▸ Exercise requirements
Would you repeat exactly the part of the listing below that runs from the line containing "Open 자치구별 운영현황 in the sidebar" down to the line containing "This screenshot has height=487, width=928.", inclusive, and nothing else?

▸ Data in this exercise
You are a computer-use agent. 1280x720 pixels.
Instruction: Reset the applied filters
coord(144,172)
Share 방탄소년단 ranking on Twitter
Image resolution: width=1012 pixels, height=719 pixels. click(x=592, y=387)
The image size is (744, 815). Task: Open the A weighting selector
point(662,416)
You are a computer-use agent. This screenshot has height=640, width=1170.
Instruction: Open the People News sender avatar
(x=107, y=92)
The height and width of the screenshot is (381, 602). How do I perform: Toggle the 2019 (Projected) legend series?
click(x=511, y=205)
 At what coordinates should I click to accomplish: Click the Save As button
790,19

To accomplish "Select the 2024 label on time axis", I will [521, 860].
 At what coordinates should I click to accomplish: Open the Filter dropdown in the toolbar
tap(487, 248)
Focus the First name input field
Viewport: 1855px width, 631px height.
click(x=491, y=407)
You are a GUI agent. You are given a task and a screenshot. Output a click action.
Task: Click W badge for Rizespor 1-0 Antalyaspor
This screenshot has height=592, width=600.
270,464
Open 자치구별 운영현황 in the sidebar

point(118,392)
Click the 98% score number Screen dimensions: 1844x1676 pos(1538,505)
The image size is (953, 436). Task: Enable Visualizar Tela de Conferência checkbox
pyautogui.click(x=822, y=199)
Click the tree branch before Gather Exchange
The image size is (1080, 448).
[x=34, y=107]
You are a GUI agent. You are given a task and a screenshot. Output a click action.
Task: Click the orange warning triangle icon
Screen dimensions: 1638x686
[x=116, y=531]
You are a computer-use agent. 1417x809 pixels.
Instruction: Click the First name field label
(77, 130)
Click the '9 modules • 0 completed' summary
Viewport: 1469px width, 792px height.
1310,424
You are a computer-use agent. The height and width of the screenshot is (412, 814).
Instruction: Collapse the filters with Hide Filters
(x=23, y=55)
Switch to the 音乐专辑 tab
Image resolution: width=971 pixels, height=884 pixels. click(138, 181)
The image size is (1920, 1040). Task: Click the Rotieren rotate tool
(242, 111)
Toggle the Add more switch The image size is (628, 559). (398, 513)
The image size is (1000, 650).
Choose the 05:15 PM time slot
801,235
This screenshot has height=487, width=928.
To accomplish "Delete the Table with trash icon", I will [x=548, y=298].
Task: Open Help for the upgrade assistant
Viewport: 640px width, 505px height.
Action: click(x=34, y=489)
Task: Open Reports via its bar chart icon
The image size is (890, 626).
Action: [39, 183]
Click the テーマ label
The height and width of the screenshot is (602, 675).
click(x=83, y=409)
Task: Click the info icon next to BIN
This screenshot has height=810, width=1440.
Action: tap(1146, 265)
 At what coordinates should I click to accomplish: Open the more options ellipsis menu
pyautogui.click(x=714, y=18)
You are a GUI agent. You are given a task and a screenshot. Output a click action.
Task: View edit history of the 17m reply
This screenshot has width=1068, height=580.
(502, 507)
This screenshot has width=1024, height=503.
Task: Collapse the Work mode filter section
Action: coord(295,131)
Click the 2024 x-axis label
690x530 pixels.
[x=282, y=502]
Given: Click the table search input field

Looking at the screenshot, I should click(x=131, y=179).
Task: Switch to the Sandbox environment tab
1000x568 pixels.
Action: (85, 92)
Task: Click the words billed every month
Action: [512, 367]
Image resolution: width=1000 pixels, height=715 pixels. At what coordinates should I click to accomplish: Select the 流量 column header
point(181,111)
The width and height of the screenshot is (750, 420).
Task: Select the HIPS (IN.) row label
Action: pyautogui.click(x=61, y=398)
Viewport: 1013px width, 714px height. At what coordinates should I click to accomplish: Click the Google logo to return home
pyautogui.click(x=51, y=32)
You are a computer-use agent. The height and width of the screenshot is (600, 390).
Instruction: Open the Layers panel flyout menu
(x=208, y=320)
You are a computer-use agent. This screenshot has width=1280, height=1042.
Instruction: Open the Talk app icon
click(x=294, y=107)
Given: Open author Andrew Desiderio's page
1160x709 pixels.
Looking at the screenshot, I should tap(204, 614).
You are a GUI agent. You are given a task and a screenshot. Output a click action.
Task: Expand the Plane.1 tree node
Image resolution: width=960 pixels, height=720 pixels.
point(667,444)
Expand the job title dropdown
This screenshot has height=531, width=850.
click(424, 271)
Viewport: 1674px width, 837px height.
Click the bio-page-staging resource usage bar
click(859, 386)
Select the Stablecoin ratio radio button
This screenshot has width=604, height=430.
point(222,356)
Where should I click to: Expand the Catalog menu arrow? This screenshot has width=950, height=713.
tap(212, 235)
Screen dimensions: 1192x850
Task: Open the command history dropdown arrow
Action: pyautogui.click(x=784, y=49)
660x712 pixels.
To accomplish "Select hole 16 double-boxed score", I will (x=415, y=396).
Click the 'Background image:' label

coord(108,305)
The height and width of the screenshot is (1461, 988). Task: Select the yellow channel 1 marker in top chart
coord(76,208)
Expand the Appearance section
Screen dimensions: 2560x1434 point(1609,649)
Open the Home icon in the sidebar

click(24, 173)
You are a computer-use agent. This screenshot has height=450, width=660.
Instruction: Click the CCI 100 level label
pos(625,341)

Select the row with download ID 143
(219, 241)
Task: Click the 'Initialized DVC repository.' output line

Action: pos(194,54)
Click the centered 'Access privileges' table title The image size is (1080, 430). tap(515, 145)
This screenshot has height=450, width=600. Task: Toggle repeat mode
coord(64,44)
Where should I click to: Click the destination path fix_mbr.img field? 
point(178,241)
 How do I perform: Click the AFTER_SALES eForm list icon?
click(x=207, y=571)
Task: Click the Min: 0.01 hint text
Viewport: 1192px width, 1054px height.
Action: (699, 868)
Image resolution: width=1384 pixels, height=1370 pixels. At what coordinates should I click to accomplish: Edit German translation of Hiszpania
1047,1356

▸ Final answer
Open 자치구별 운영현황 in the sidebar

point(118,392)
Click the 98% score number Screen dimensions: 1844x1676 pos(1538,505)
The image size is (953, 436). Task: Enable Visualizar Tela de Conferência checkbox
pyautogui.click(x=822, y=199)
Click the tree branch before Gather Exchange
The image size is (1080, 448).
[x=34, y=107]
You are a GUI agent. You are given a task and a screenshot. Output a click action.
Task: Click the orange warning triangle icon
Screen dimensions: 1638x686
[x=116, y=531]
You are a computer-use agent. 1417x809 pixels.
Instruction: Click the First name field label
(77, 130)
Click the '9 modules • 0 completed' summary
Viewport: 1469px width, 792px height.
1310,424
You are a computer-use agent. The height and width of the screenshot is (412, 814).
Instruction: Collapse the filters with Hide Filters
(x=23, y=55)
Switch to the 音乐专辑 tab
Image resolution: width=971 pixels, height=884 pixels. click(138, 181)
The image size is (1920, 1040). Task: Click the Rotieren rotate tool
(242, 111)
Toggle the Add more switch The image size is (628, 559). (398, 513)
The image size is (1000, 650).
Choose the 05:15 PM time slot
801,235
This screenshot has height=487, width=928.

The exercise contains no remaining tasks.